# [Exercise details]
Repeat the items below word for word, from the line containing "This screenshot has width=1207, height=980." through the line containing "pos(110,84)".
==== Data shown
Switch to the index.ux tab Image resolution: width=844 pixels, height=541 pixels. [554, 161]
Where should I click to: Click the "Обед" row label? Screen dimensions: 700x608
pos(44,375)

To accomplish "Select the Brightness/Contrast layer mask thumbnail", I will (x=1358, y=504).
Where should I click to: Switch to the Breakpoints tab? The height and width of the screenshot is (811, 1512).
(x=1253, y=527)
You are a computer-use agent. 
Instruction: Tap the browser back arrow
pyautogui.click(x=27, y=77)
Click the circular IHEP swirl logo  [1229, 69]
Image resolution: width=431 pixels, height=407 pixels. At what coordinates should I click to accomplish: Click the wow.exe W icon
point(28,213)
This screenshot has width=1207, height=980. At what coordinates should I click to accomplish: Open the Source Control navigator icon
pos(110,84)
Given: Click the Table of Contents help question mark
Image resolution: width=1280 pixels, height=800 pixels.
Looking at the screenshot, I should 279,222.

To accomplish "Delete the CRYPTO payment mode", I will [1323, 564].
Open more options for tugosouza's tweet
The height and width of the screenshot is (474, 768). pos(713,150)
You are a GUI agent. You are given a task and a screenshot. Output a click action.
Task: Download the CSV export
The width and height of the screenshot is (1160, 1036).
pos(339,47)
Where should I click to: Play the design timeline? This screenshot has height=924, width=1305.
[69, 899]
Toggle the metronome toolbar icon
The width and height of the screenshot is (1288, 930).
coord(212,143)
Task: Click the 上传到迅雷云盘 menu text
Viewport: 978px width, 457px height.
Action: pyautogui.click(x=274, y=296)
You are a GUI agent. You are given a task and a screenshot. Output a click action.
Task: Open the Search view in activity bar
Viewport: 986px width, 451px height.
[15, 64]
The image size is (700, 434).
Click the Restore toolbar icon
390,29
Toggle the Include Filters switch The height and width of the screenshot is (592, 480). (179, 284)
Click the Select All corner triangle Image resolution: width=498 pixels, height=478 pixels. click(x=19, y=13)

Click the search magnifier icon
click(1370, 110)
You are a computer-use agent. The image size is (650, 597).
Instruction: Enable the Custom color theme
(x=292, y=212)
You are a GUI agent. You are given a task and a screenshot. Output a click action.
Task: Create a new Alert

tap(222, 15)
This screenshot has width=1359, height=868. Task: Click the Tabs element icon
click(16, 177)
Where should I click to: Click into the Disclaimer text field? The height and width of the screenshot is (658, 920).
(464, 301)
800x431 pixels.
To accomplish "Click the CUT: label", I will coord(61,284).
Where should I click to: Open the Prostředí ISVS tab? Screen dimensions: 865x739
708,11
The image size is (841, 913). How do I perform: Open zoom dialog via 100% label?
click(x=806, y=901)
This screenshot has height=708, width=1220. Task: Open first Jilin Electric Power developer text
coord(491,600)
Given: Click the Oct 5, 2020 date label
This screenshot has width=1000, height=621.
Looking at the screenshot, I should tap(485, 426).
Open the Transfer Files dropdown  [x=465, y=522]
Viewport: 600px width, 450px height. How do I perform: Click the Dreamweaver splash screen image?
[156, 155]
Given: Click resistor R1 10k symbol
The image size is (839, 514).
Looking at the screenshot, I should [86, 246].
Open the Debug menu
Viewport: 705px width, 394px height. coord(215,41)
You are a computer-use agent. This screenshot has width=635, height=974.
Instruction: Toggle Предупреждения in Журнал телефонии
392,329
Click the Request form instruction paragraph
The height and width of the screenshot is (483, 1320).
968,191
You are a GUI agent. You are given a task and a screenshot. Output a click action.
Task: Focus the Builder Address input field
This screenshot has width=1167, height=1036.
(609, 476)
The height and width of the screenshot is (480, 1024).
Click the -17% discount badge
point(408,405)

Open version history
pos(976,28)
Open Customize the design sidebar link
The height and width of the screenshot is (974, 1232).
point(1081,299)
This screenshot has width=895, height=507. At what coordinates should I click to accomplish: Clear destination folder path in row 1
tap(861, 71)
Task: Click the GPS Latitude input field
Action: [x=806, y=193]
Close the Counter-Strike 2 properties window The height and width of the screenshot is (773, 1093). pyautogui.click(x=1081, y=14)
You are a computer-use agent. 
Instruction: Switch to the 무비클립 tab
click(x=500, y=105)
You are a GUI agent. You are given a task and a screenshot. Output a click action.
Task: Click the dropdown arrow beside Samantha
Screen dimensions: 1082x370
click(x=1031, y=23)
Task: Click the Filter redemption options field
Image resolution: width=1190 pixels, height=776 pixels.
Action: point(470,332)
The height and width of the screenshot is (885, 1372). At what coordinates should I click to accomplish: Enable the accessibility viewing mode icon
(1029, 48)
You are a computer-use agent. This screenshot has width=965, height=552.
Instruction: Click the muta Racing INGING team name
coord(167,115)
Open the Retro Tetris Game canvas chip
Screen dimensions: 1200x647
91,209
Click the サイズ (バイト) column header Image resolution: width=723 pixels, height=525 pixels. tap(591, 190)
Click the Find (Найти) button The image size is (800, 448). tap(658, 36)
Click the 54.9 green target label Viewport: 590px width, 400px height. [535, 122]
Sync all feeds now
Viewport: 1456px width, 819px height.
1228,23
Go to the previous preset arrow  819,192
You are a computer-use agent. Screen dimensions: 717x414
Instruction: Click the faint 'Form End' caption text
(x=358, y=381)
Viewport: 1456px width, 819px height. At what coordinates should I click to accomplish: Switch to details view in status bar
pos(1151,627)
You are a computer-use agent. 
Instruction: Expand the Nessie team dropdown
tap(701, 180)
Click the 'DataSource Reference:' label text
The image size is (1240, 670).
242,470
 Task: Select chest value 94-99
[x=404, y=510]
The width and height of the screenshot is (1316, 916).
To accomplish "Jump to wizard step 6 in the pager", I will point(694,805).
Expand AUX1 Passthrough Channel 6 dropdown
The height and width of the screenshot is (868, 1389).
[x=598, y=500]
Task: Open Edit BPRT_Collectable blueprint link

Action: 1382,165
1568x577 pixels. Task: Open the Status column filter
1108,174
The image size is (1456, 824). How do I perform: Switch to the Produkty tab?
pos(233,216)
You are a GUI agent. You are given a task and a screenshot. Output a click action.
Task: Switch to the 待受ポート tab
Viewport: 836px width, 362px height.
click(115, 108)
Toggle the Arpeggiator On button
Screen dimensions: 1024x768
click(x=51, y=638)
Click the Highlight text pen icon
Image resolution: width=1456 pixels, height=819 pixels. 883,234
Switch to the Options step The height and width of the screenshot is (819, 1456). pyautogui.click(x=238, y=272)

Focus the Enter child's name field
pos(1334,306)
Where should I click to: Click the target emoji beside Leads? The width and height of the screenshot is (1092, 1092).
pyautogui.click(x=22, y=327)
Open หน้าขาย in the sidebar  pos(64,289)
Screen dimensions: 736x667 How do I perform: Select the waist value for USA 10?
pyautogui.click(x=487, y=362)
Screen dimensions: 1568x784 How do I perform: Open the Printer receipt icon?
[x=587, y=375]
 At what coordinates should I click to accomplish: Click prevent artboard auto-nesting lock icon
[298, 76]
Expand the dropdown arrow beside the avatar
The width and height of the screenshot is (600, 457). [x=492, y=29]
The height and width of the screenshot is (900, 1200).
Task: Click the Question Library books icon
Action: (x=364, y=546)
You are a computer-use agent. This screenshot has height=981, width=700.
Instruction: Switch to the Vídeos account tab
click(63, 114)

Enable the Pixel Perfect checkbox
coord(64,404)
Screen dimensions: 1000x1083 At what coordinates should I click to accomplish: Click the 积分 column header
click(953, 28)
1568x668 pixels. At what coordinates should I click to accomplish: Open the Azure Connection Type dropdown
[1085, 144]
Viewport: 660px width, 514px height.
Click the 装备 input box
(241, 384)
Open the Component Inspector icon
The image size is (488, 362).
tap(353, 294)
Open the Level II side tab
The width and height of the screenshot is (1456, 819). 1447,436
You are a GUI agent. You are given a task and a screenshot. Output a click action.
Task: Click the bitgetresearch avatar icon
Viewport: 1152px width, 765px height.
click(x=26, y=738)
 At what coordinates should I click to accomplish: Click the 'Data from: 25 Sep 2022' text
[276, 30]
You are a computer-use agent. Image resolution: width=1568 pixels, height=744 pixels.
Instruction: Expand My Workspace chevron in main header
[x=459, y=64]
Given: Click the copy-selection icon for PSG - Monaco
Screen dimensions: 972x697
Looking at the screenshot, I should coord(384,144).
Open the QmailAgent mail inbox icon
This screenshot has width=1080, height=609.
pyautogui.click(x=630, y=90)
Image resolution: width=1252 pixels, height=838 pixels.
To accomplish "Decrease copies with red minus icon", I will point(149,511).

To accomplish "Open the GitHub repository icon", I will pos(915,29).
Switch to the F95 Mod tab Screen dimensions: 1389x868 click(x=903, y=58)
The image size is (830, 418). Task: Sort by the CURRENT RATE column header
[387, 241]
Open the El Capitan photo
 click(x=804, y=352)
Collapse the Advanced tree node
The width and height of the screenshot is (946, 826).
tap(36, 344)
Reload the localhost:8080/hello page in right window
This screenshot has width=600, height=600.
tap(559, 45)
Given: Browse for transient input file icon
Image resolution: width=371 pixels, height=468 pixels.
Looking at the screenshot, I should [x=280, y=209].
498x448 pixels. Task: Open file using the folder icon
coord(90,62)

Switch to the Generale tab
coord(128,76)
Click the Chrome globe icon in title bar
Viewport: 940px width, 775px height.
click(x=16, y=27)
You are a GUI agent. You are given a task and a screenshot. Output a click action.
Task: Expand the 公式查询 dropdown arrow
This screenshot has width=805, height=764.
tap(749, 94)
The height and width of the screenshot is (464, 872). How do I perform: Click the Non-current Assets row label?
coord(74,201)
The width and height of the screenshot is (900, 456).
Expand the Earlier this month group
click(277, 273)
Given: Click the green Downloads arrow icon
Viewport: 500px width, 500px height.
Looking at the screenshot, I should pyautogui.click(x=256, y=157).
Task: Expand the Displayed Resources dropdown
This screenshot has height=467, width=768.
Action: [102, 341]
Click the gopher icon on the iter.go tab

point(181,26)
========
# [Expected answer]
This screenshot has width=1207, height=980. At what coordinates should I click to accomplish: Open the Source Control navigator icon
pos(110,84)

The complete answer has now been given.